Enidblyton1 Sun 15-Jan-17 17:55:25

I would avoid the issue by choosing a slightly bigger registry office.

TheProblemOfSusan Sun 15-Jan-17 17:55:44

Ooh, tricky. I would be inclined to go for a slightly larger space and only have siblings and their children as extra. However that's ONLY if there's a slightly bigger room. If it's a much bigger room, for the love of all that is dear to you don't take it - it'll get filled with random in laws you don't want,then your family might get involved, then the next thing you know you're catering to 140 with extra evening guests.

If the smaller room is the only one available then I agree with the pp who suggested telling the in laws that you're just the right number for it with no siblings. The only flaw in this is that the capacity is probably online - are the in laws likely to spot it?

Don't cave - do not invite the brother unless there's space for your siblings too. In fact have got got a very dear mutual friend to fill the space?
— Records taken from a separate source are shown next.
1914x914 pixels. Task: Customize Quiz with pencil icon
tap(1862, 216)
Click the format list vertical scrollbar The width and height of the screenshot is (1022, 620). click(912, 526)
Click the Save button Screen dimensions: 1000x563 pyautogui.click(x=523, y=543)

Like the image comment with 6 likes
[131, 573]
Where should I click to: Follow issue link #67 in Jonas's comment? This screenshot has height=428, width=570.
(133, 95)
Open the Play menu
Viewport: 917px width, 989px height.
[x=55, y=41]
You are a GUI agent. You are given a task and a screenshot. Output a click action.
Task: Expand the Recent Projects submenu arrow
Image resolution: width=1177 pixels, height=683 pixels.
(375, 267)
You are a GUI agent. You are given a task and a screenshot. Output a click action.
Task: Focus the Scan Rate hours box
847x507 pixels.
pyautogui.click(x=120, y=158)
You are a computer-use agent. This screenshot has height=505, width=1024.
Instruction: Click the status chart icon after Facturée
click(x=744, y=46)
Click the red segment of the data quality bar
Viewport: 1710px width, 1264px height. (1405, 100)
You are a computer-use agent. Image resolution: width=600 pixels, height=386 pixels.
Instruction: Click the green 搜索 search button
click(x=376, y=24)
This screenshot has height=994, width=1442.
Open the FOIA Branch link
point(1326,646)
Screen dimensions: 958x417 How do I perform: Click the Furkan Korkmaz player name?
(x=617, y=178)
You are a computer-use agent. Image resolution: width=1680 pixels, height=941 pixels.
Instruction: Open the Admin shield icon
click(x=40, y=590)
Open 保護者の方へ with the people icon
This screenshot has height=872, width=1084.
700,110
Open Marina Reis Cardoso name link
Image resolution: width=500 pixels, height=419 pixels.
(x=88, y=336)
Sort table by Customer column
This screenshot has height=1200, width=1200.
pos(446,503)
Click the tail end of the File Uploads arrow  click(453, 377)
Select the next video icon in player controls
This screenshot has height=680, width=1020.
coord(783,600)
Andrewofgg Sun 15-Jan-17 17:56:43

DeathStare is spot on. Lie about the number the room will hold, and invite no siblings.

TSSDNCOP Sun 15-Jan-17 17:56:55

All siblings or no siblings. If that means no wives/husbands/kids of siblings it's still the fair way to go.

A marriage is a marathon, don't fuck things up at the start.

ChilliMum Sun 15-Jan-17 17:58:01

Is the bill coming with pil and are they travelling a distance as I think that this alters the situation somewhat. Would he have to wait somewhere alone while you all go off to get married?
I think in these circumstances I would speak to my siblings. If my sibling had this situation I would completely understand.

TSSDNCOP Sun 15-Jan-17 17:58:28

Won't the lying about numbers be evident when they all turn up?

Your plans success relies on people not being able to count chairs.

grin

PotteringAlong Sun 15-Jan-17 17:59:35

Isn't just find somewhere big enough for all siblings.

bonnieweelass Sun 15-Jan-17 18:00:00

Why not get married somewhere else? confused

sonyaya Sun 15-Jan-17 18:00:40

Treat both sides equally. If your siblings aren't coming, his shouldn't either.

Though unless you're looking to burn bridges with your families, I'd find a bigger registry office and have your brothers and sisters attend.

Peppapogstillonaloop Sun 15-Jan-17 18:01:44

Would your siblings be ok about it? Will you be having a meal or something that theycan all join you at? If answer to both of those is yes I would probably invite the brother..seems a bit mean to leave him out just because the others can't come as there is no way you can invite them anyway..

BurningBridges Sun 15-Jan-17 18:05:45

Are you having a meal or something afterwards OP? Could your DP's brother go out for a drink with your siblings during the actual wedding bit and then all meet up afterwards?